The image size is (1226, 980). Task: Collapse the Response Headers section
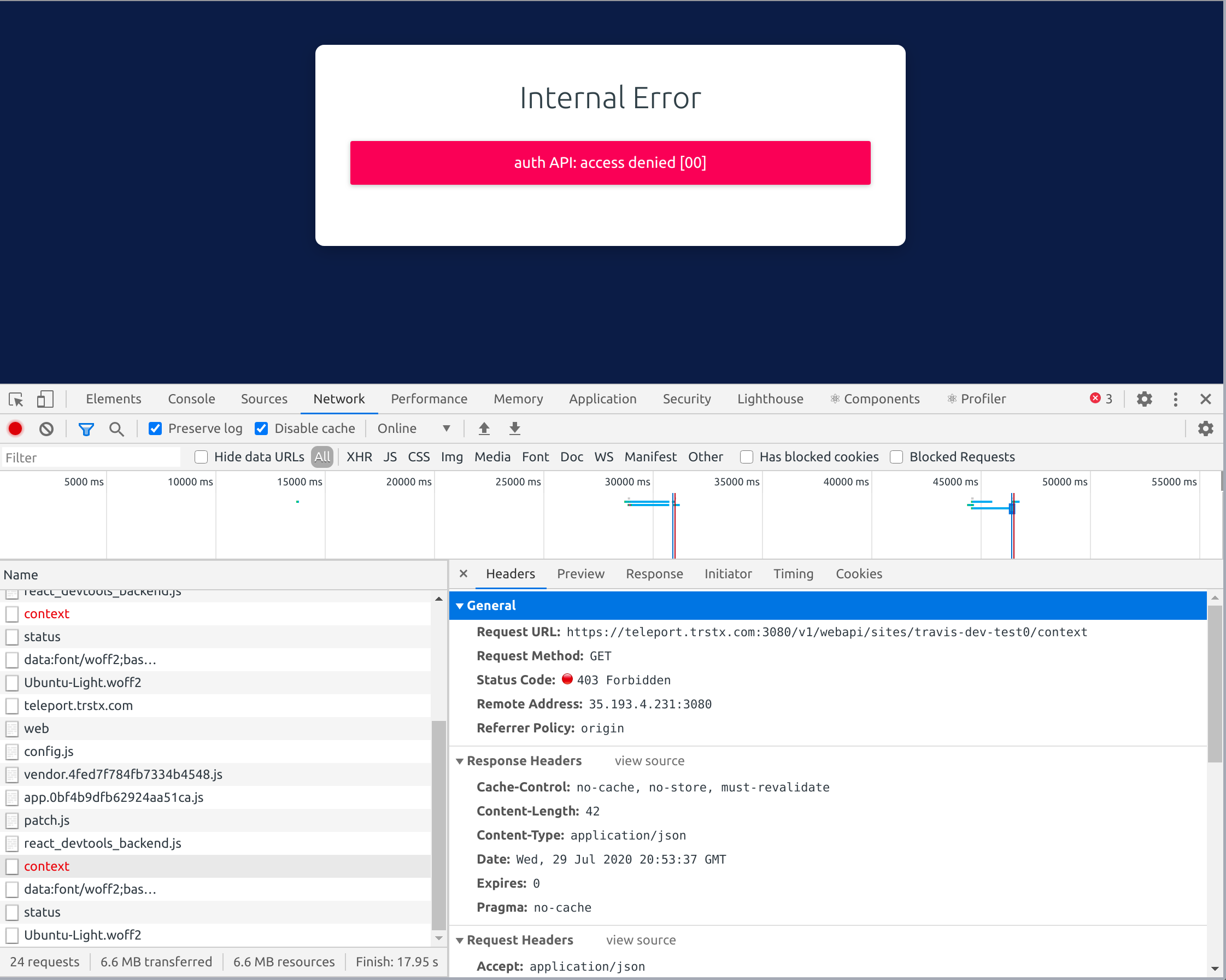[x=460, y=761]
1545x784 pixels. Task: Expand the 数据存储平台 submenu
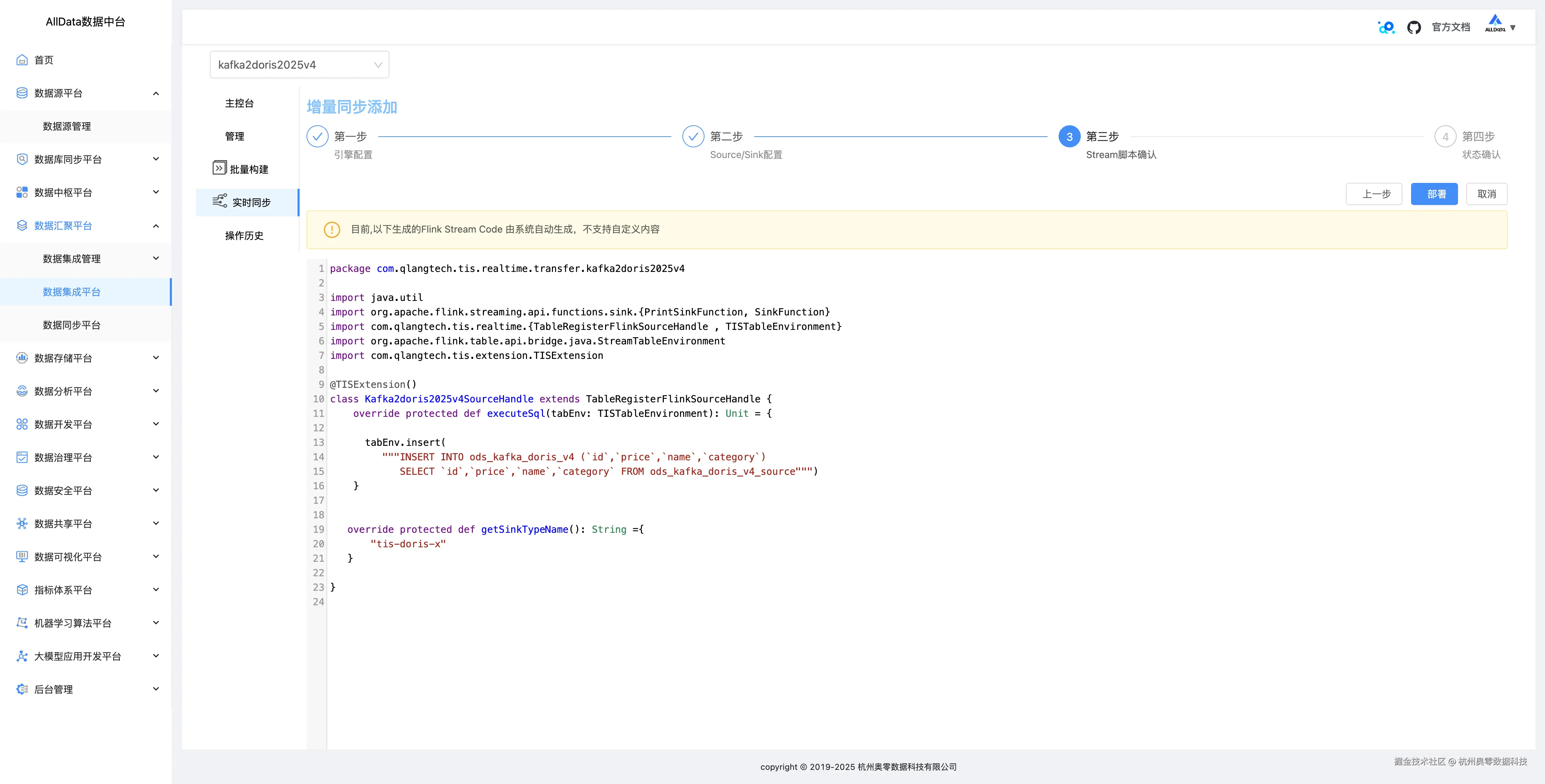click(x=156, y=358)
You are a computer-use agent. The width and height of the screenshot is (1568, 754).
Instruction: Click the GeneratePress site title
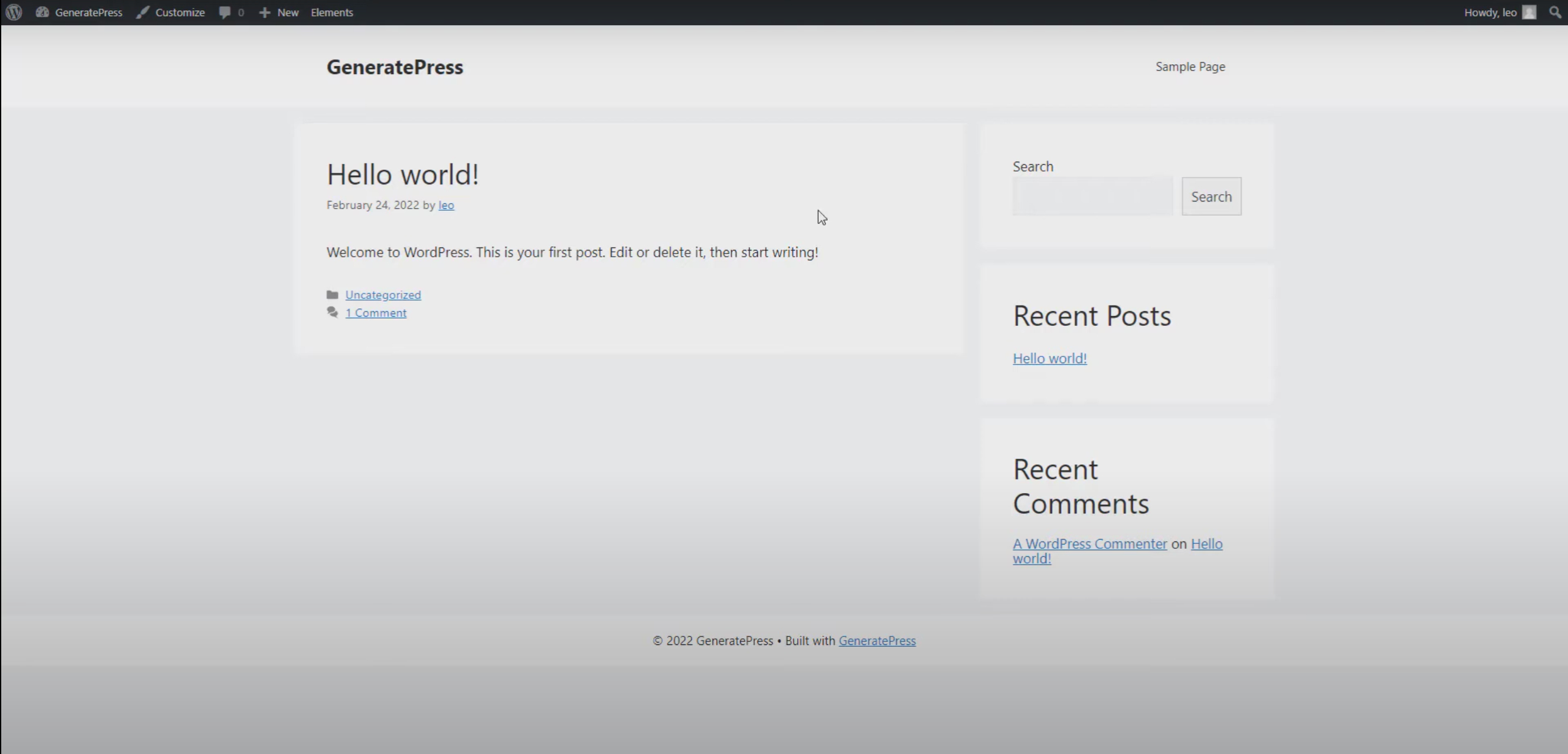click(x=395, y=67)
___
**YOUR ASSIGNMENT**
What is needed is an exact repeat of only the lines from the one containing "1545x784 pixels. Task: Expand" through the last line of the listing above, both ends included, without the pictures.

**OUTPUT FOR THIS TASK**
1545x784 pixels. Task: Expand the 数据存储平台 submenu
click(x=156, y=358)
You are a computer-use agent. The width and height of the screenshot is (1568, 754).
Instruction: Click the GeneratePress site title
click(x=395, y=67)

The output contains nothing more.